2) Middle element - one or more intermediaries through which the ultimate or last effect of the chain is produced.
3) Last/Ultimate element

Though perhaps an occasionalist of a sort, Al-Ghazali does not deny the existence of secondary causes the way Al-Ash'ari before him had done. He merely denies that the connection between a secondary cause and its effect are necessary. We tend to habitually believe that the spatiotemporal contiguity of an apparent cause and an apparent effect means that the one is necessitated by the other, but this is not true. It is God's will which has caused them to co-incide with one another, rather than the effect necessarily following from the cause in and of itself. There are thus four conditions which our understanding of causality must fulfill, for Al-Ghazali:

1) Cause and effect may possess a connection, but not a necessary one.
2) This effect can come about by any other cause.
3) God causes two events side by side. This in particular is clearly compatible with Avicenna's understanding of causality, according to which spatiotemporal contiguity is the means by which a secondary cause leads to an effect.
4) God's creative powers follow an antecedent decision concerning what will happen.

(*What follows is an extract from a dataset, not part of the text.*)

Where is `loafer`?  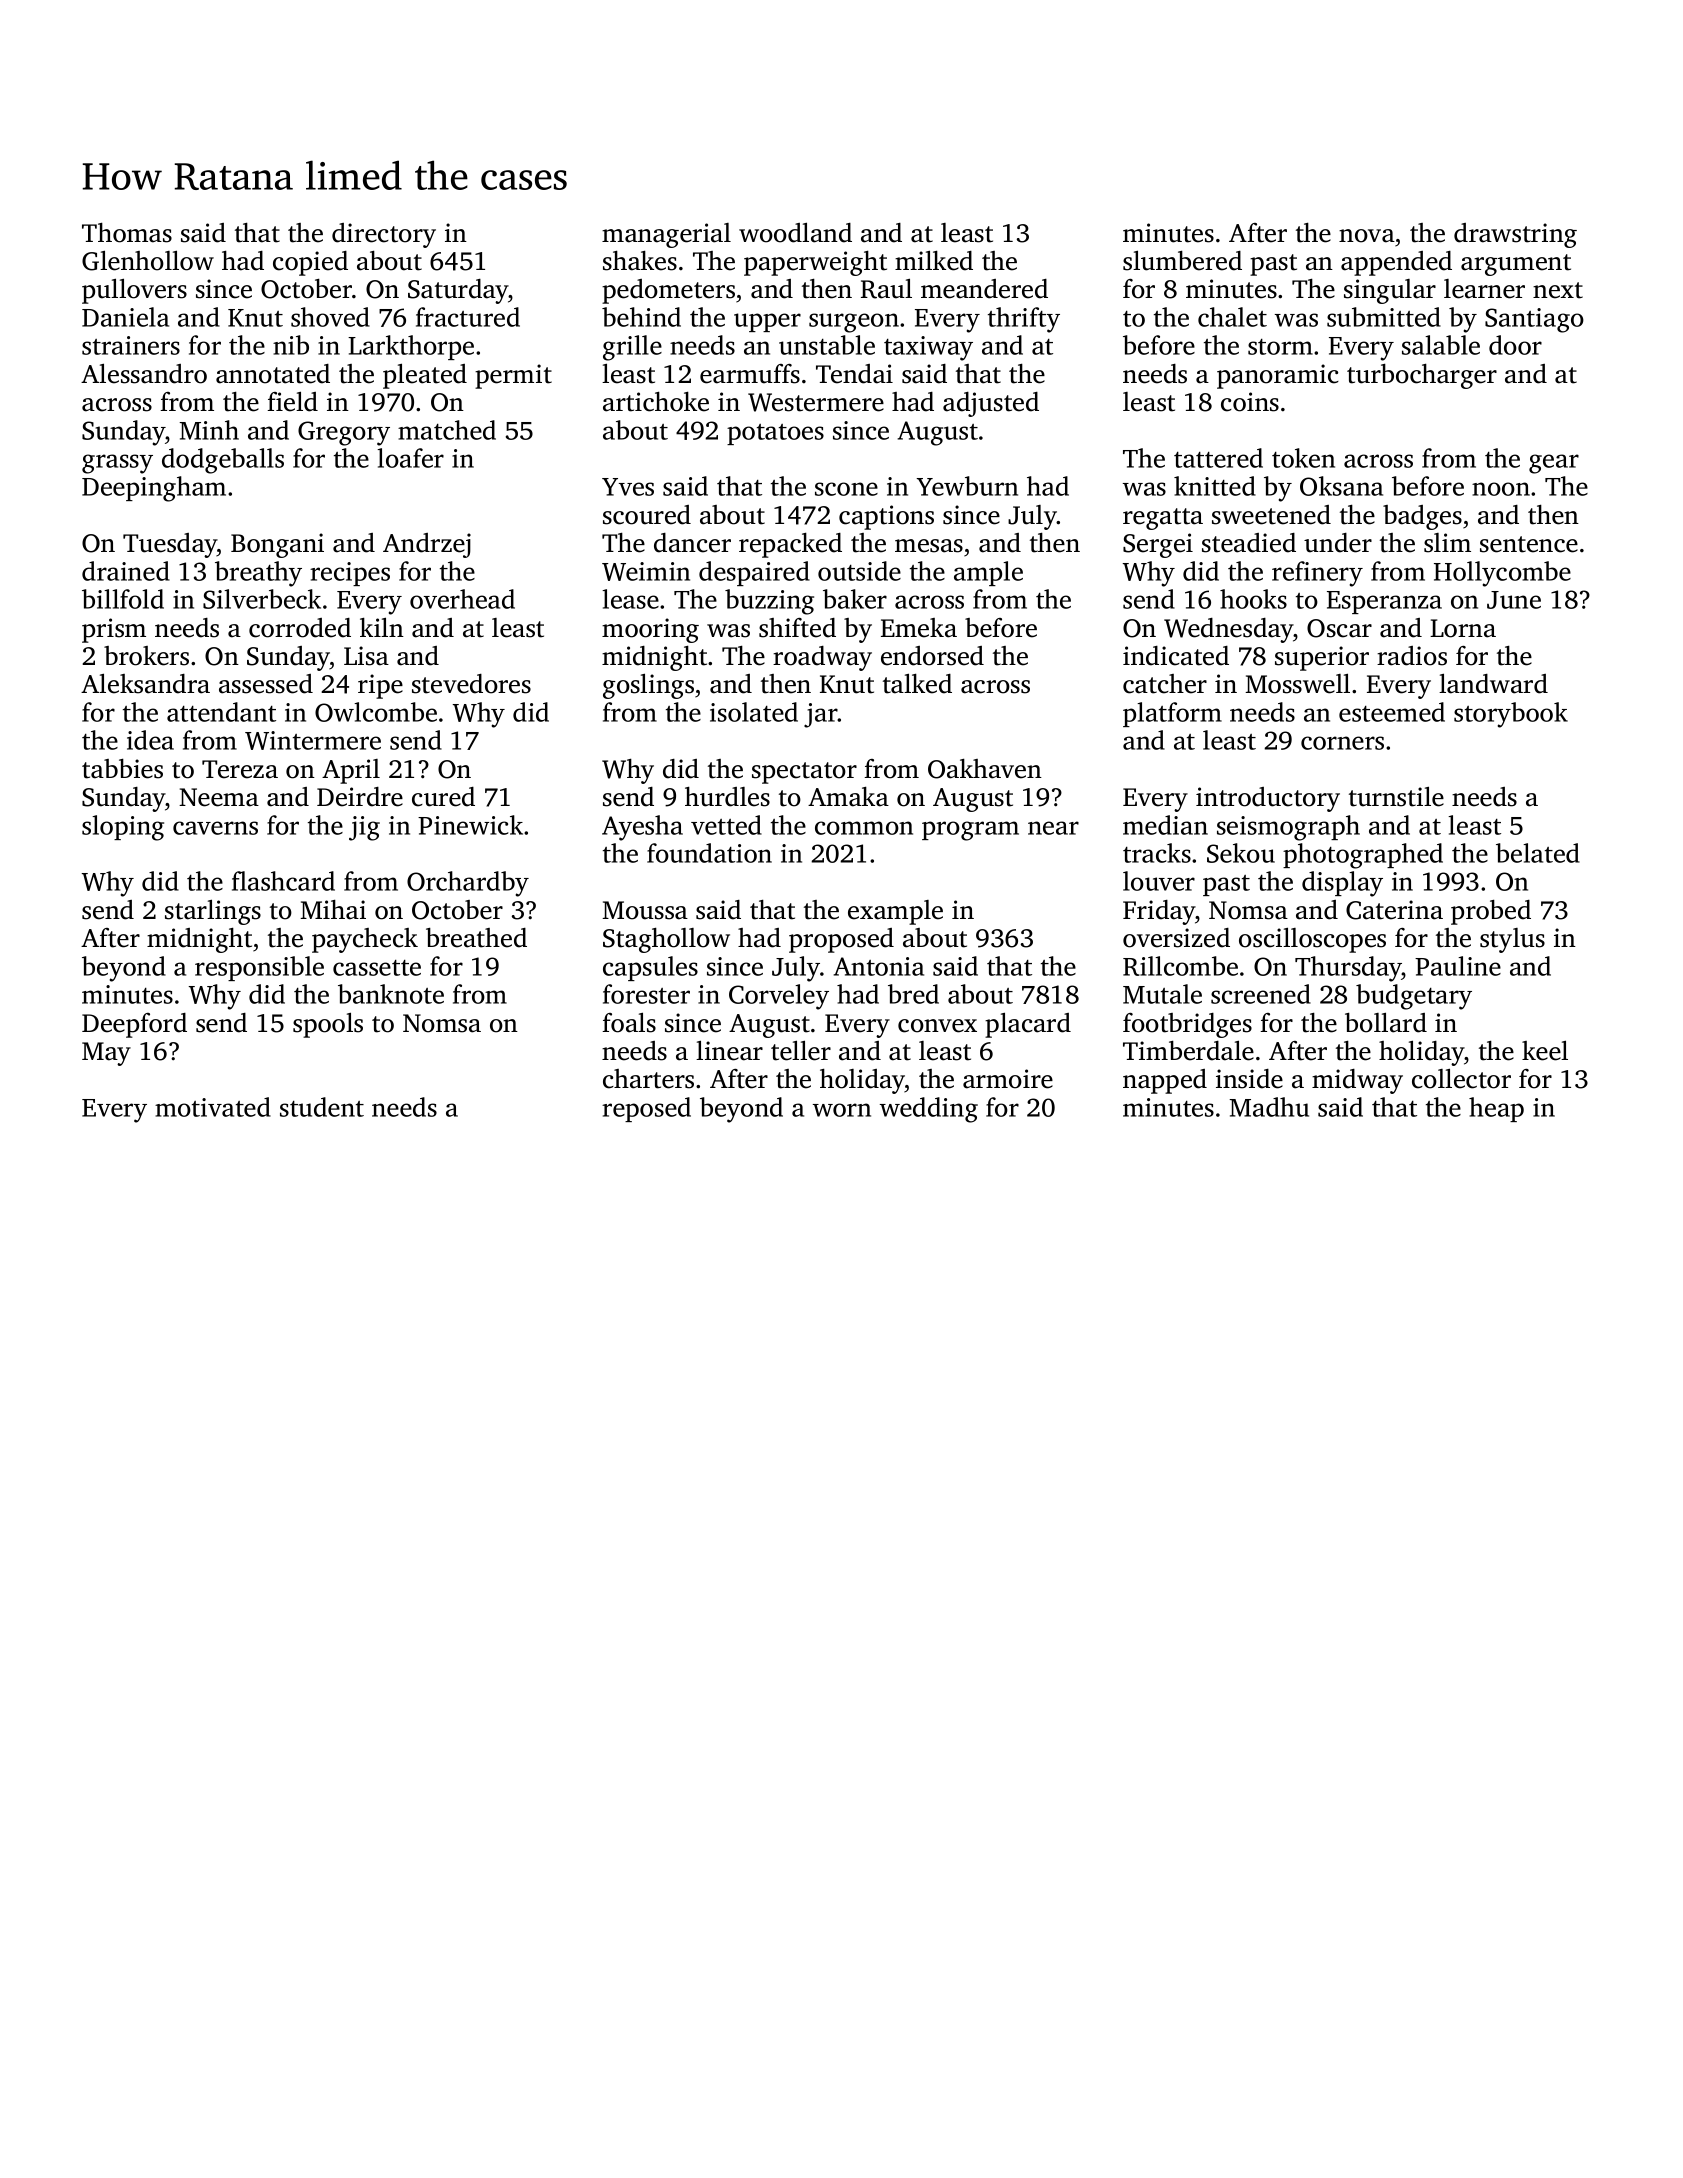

Thus, Al-Ghazali is not quite a straightforward occasionalist, only suggesting at times in his 17th discussion in his Incoherence of the Philosophers that occasionalism may be a potential (though not a necessary) solution.

"It is important to understand that [he] does not deny the existence of a connection between a cause and its effect; rather he denies the necessary character of this connection. In the First Position of the 1th discussion [he] brings the argument that observation cannot prove causal connections. Observations can only conclude that the cause and its effect occur concomitantly"(Griffel, 2013).

Thus, while he accepts the possibility that in at least some cases an effect follows from a secondary cause, he disputes Avicenna's position that effects follow necessarily from secondary causes by virtue of what obtains necessarily in the relation between the cause and effect itself. He thus "attacks Avicenna's necessitarian ontology not his secondary causality. The dispute between [him] and Avicenna is not about causality as such, rather about the necessary nature of God's creation"(Griffel, 2013).

Indeed, if we are to understand the debate between Al-Ghazali and Avicenna, we must understand not merely differences in nomology, but in modality.

"Kukkonen (2000) and Dutton (2001) have shown that the two start with quite different assumptions about necessity. Avicenna's view of the modalities follows the statistical model of Aristotle and connects the possibility of a thing to its temporal actuality (Bäck 1992). A temporally unqualified sentence like, “Fire causes cotton to combust,” contains implicitly or explicitly a reference to the time of utterance as part of its meaning. If this sentence is true whenever uttered, it is necessarily true. If its truth-value can change in the course of time, it is possible. If such a sentence is false whenever uttered, it is impossible (Hintikka 1973, 63–72, 84–6, 103–5, 149–53). In Aristotelian modal theories, modal terms were taken to refer to the one and only historical world of ours. For Avicenna, fire necessarily causes cotton to combust because the sentence “Fire causes cotton to combust,” was, is, and will always be true"(Griffel, 2013).

Griffel, Frank, "Al-Ghazali", The Stanford Encyclopedia of Philosophy (Summer 2013 Edition), Edward N. Zalta (ed.), URL = <>.